Oleh karena itu, dalam semangat “Zainuddinistik” ini, saya hendak menggunakan kesempatan ini guna membongkar banyak sekali hal-hal yang secara sadar atau tidak, tertinggal, yang belum bisa atau belum berani kita impikan. Terutama tentang pemahaman kita untuk mewujudkan suatu impian. Sejak kanak-kanak saya hidup dalam lingkungan Nahdlatul Ulama (NU), beranjak dewasa saya tumbuh dan berkembang dalam lingkungan Nahdlatul Wathan (NW) dan memasuki jenjang kesarjanaan saya banyak berinteraksi dengan lingkungan Muhammadiyah, karena kondisi yang kurang jelas ini, maka saya agak bebas membahas dan berdiskusi tentang apapun. Termasuk tentang NU, NW, Muhammadiyah, Persis, Hizbut Tahrir, yang Pro Khomaini atau bukan atau tentang apapun. Bahwa organisasi NW ini memiliki slogan yang amat fundamental dalam kehidupan individu, berbangsa dan bernegara “Pokoknya NW, Pokok NW Iman Taqwa” namun demikian masih banyak hal-hal yang belum dapat teraktualisasikan dalam perwujudan slogan tersebut dalam hubungannya dengan kesalehan sosial, dalam mewujudkan impian-impian ummat. Dan itu banyak sekali termasuk diantaranya tentang perekonomian, tentang politik, tentang ukhuwah islamiyah dan lainnya. Coba misalnya dapat dirumuskan untuk menciptakan “budaya baru” guna mewujudkan impian itu sendiri.

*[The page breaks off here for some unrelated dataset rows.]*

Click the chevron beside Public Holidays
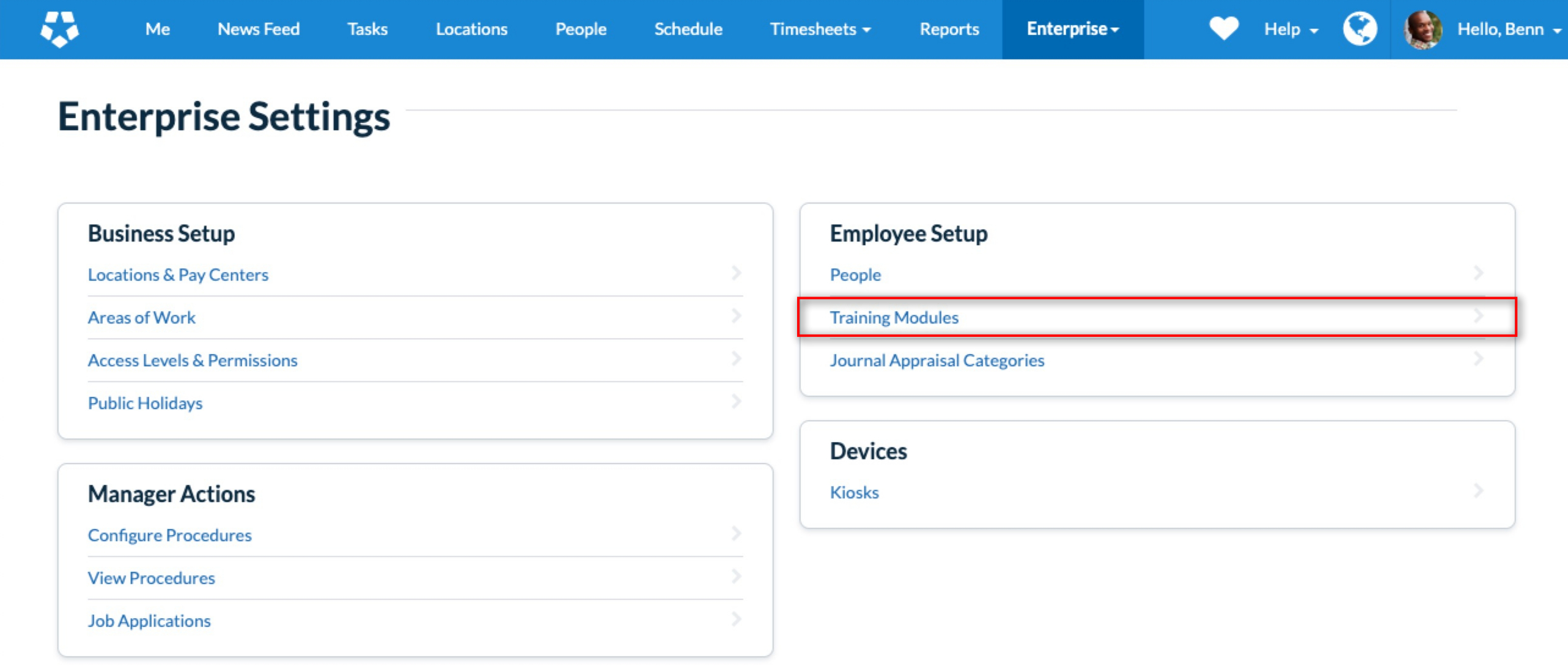The image size is (1568, 669). pyautogui.click(x=736, y=402)
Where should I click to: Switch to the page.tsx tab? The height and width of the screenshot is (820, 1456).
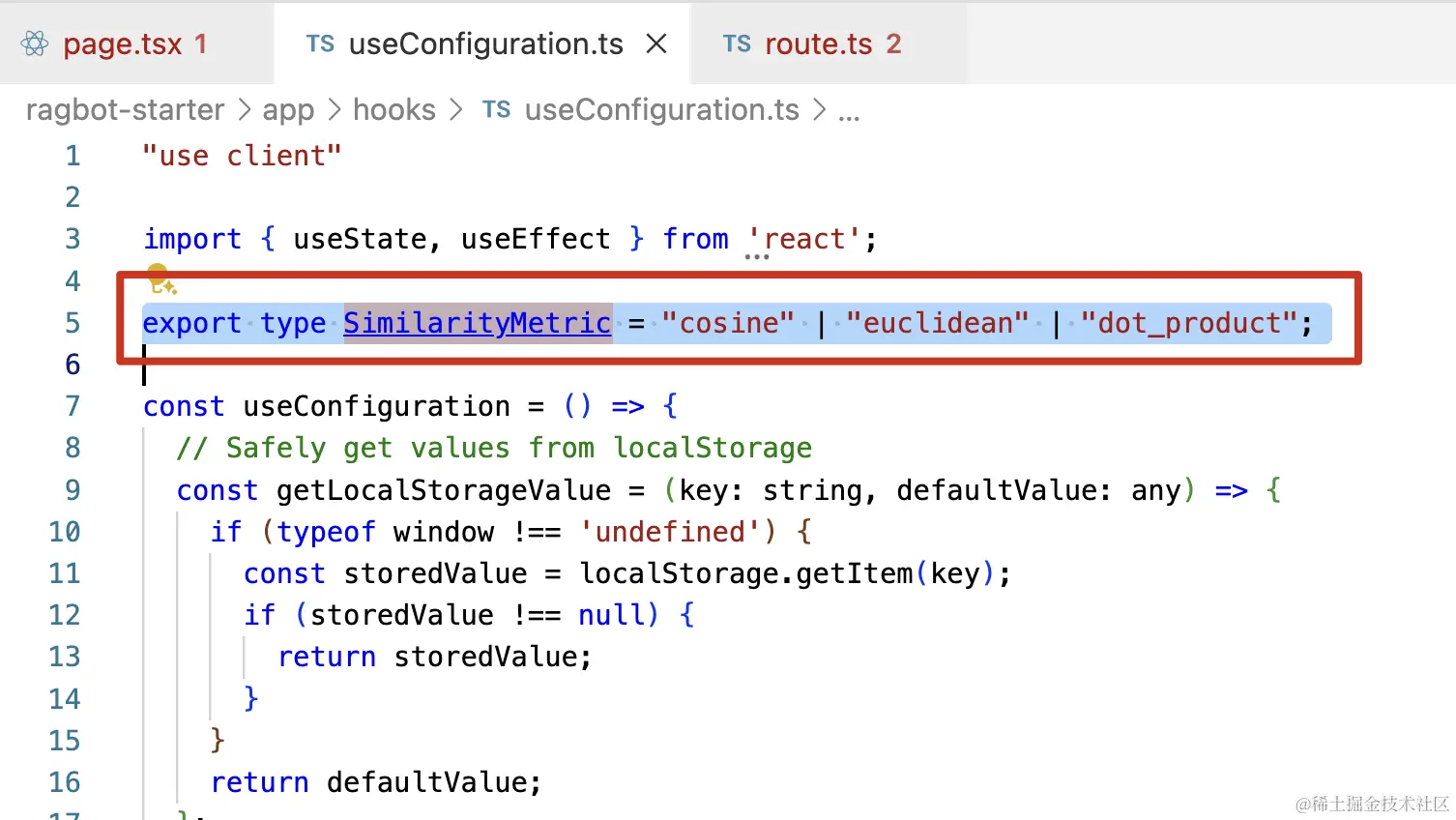coord(122,44)
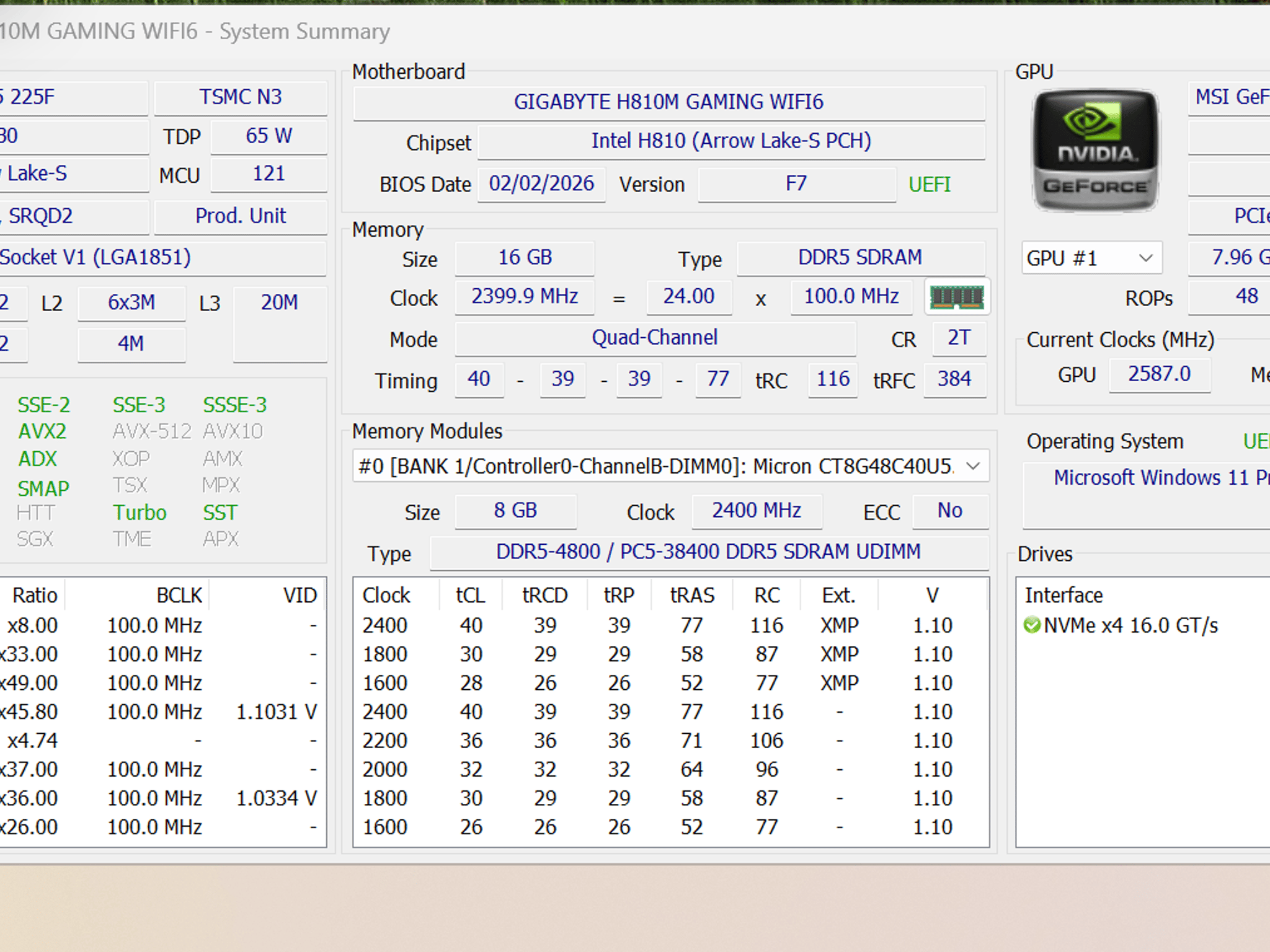Expand the memory module #0 BANK dropdown
Screen dimensions: 1270x952
click(x=671, y=466)
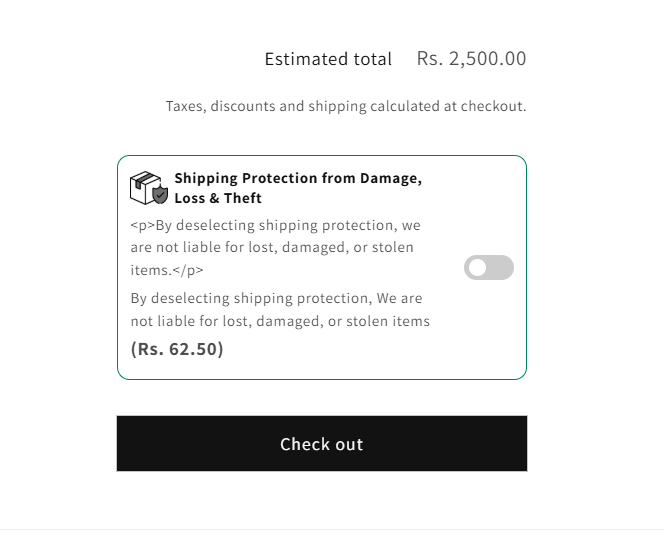The width and height of the screenshot is (664, 541).
Task: Click the Rs. 2,500.00 total amount
Action: 471,59
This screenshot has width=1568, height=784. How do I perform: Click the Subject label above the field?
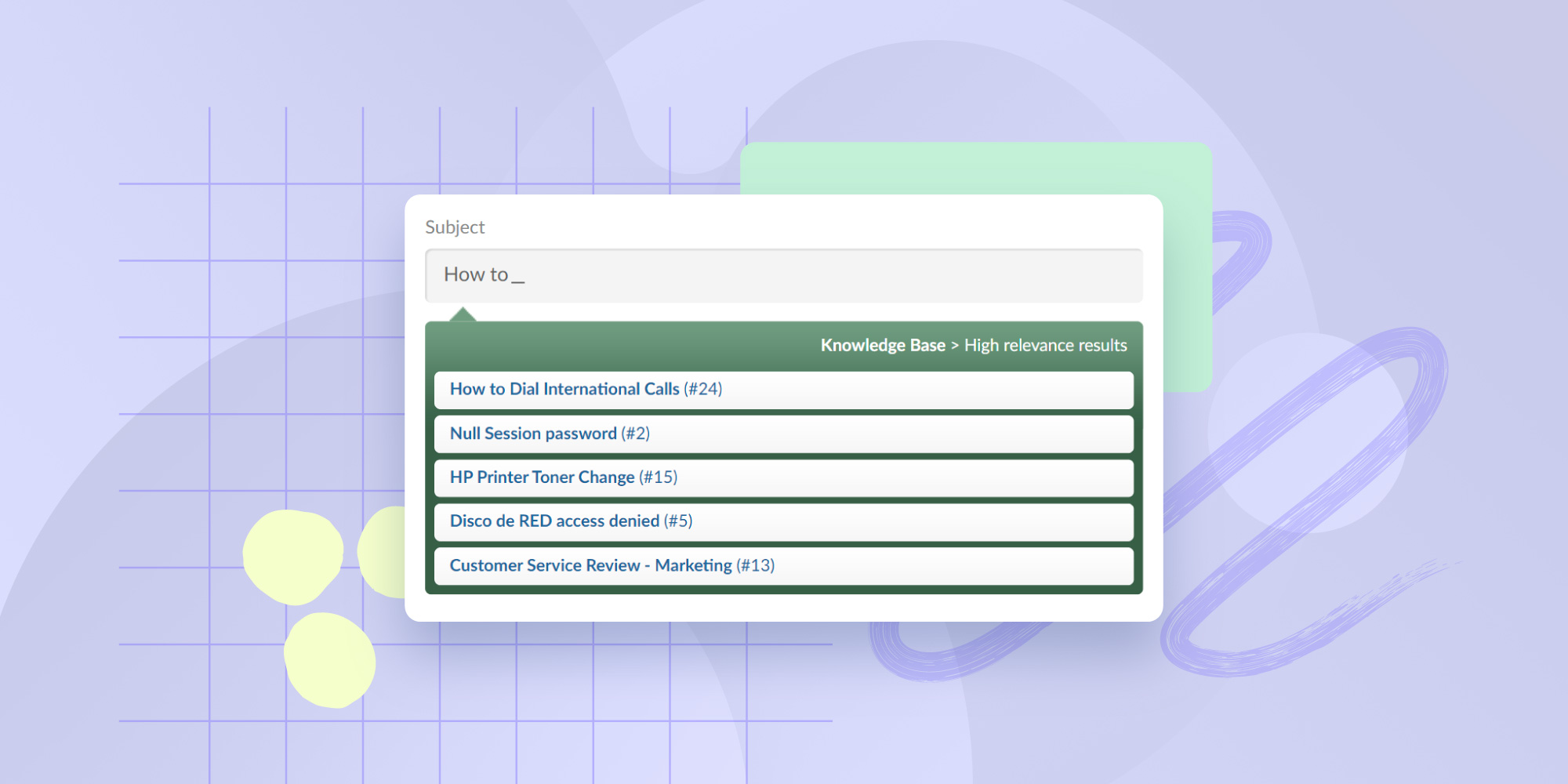tap(455, 227)
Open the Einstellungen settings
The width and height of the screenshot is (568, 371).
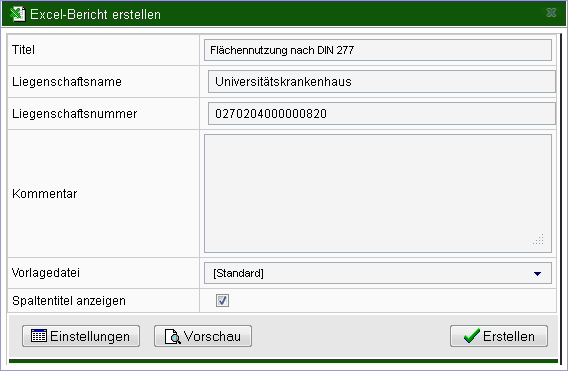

Dan jika Zanuddin muda dapat bermimpi besar dengan menghadapi masyarakatnya untuk mewujudkan impian tersebut, lalu mengapakah generasi kita tidak mampu bermimpi besar seperti itu? Ataukah hal itu diakibatkan oleh kepulan asap didapur yang tidak menyala sehari, ataukah biaya pendidikan yang tidak semurah harga cabe satu kilo dipasar Mandalika. Itu juga yang merupakan pertanyaan sekaligus impian yang aku belum bisa jawab dan uraikan satu per satu dengan panjang lebar. Karena mungkin diakibatkan oleh keinginan kita untuk memiliki “ke-pribadi-an” dalam hidup atau karena tuntutan dari keluarga yang menghendaki kita, kamu dan aku untuk kaya dulu? Untuk menjadi bangsa yang mampu berhitung berapa jumlah mobil yang terpakir di gedung dewan, berapa jumlah lokalisasi yang telah dibuat dan berapa jumlah taman kota yang telah dipugar, atau berapa ratus kepala keluarga yang telah digusur secara paksa tanpa diberikan hak mereka untuk hanya sekedar membangun sebuah mall?
Atau mungkin kita masih puas dengan banyaknya kalkulasi kuantitatif yang telah kita peroleh secara sektoral yang tetap hanya sepotong. Mungkin sekali. Atau kita terlena oleh kemajuan makin banyaknya para selebritis yang tampak Islami memasuki awal Ramadhan, mungkin saja hal-hal itu bukan merupakan salah satu hal penting dan bukan pula prioritas.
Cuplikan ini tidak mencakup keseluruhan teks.